» Dataset content
▶

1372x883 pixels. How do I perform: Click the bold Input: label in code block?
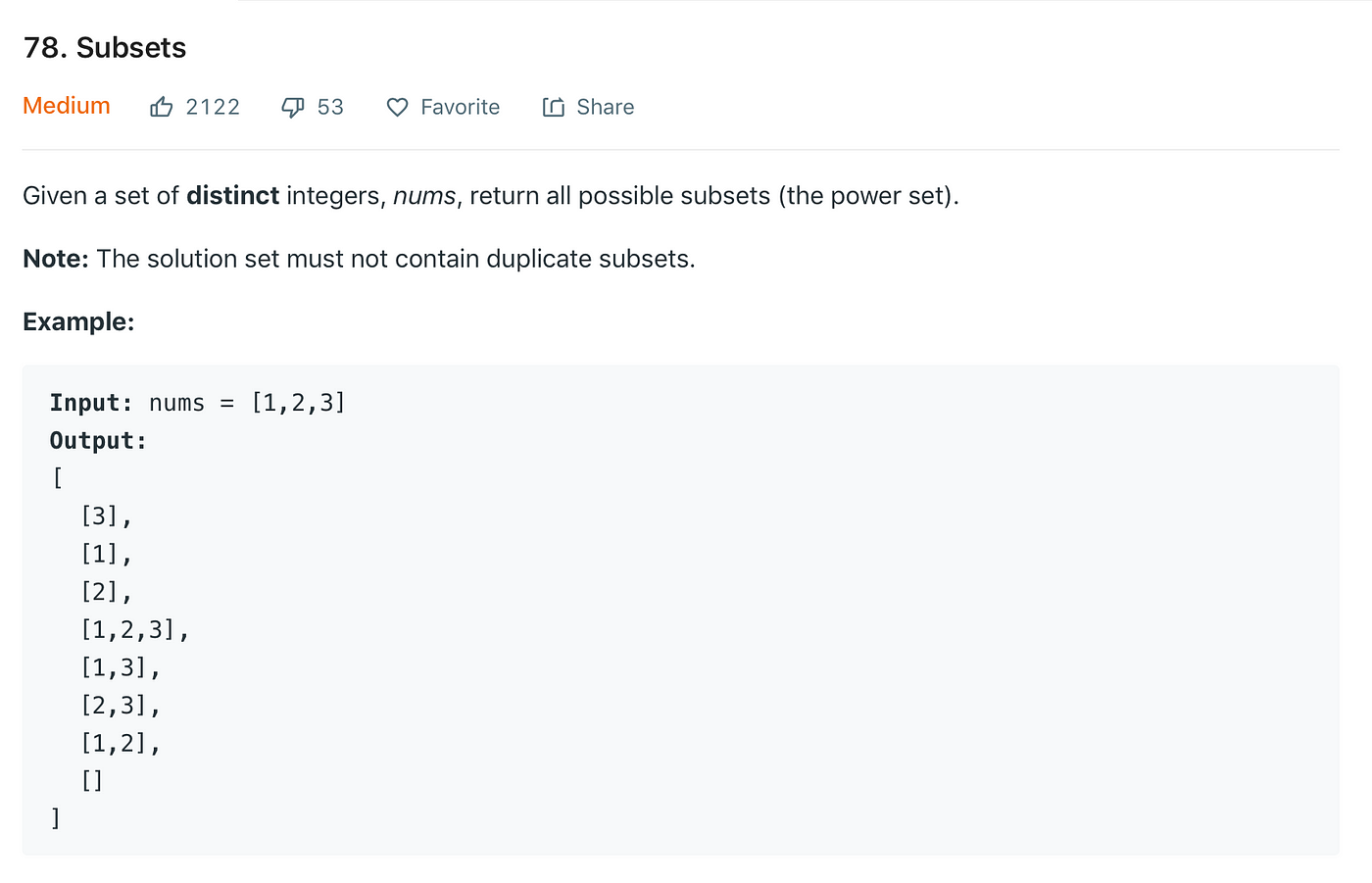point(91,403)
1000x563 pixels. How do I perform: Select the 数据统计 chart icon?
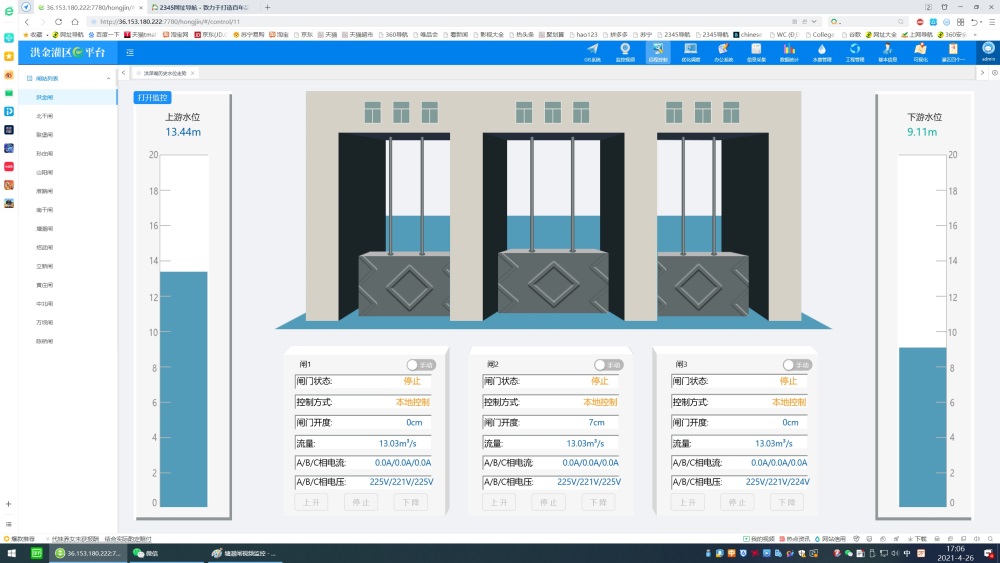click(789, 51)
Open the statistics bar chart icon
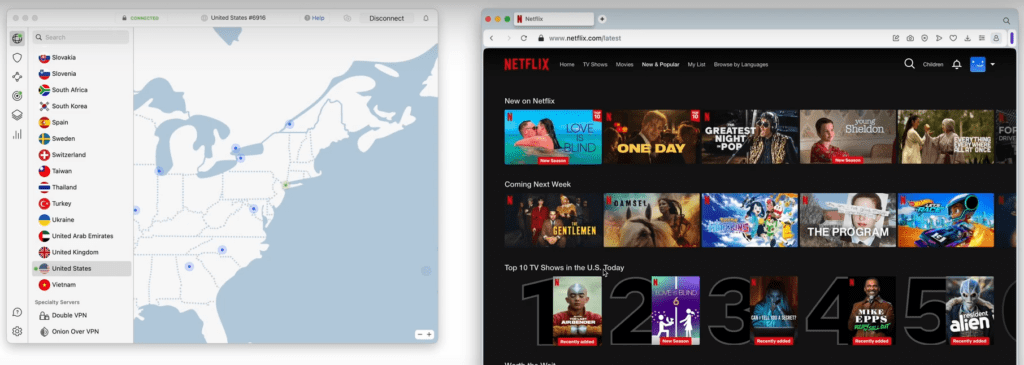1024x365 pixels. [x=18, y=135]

◀

» Exercise instructions
What is needed is an exact repetition of every entry, without the pictures.

» Completed exercise
1372x883 pixels. How do I perform: Click the bold Input: label in code block?
point(91,403)
1000x563 pixels. How do I perform: Select the 数据统计 chart icon?
click(789, 51)
Open the statistics bar chart icon
1024x365 pixels. [x=18, y=135]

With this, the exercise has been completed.